The same applies to our intimacy with God. Sometimes we think we need to get away for a “special” time of prayer with God to really get close to Him. And there is value and purpose in doing that from time to time. But our intimacy with God isn’t built on just those “special” times. It’s built, rather, on a thousand, everyday moments of interaction with Him–like calling out for help with a woodworking decision and hearing the words: “Amber Shellac!”

I want to encourage you today, and every day, to take time in prayer with God. Take time to talk to Him. Take time to interact with Him, building your intimacy with Him, moment by precious  moment.

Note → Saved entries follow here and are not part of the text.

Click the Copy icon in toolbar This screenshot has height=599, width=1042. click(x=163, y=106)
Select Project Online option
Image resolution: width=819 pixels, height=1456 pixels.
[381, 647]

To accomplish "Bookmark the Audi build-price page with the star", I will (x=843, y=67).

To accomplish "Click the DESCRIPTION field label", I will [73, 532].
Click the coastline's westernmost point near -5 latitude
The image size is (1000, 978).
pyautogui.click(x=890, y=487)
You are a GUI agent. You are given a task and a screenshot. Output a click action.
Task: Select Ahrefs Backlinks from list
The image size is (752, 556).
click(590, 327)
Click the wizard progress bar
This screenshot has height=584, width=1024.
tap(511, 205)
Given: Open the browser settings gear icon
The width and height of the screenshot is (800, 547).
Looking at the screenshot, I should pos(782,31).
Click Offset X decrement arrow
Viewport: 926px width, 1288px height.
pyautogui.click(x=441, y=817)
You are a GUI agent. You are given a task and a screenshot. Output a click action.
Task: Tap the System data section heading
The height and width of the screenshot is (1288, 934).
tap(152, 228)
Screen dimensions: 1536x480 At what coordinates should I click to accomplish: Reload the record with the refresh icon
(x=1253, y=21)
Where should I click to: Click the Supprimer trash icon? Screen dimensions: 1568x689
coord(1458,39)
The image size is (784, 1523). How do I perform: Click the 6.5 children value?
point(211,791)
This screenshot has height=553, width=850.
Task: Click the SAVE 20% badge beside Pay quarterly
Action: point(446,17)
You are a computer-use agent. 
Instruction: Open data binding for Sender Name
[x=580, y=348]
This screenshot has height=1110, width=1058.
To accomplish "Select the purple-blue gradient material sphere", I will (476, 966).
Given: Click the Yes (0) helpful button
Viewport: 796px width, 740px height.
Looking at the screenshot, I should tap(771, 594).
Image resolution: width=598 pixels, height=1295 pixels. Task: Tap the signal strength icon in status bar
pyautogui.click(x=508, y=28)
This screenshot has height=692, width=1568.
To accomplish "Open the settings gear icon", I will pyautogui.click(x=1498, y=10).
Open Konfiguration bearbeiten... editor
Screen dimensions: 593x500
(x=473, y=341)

I want to encourage you to keep “showing up.” Keep walking forward. Keep getting up, again and again. For there’s great value in even those little things that you do to keep your faith on track. As my daughter, Karis, said this week in a talk she gave to a group of people at our church who are going through a difficult season in their lives:

“I was telling a friend recently how proud I was of him for staying steadfast when it would be easy to walk away, for declaring that God will always provide, even when situations aren’t easy. I want to start celebrating people for staying planted, for staying steadfast in the midst of storms. We usually celebrate people when they do these great things for the Lord but we don’t always celebrate when people stay, when they show up when it’d be easy to walk away, and I want to start doing that more often because I believe that staying is just as valuable. And I want to tell you that tonight, I’m so proud of you for staying. For coming and hearing this message, for choosing to stay in the house of God, and for placing yourself in a position to hear from Him.” (If you need some encouragement for a difficult season you’re going through in life, you can watch the rest of Karis’s 12-minute message at this link.)

Today, I want to tell you the same. I’m proud of you for reading this message. I’m proud of you for coming back to God again and again. I’m proud of you for sticking it out with Him, no matter what, and returning to Him over and over, even when it might have been easier to walk away.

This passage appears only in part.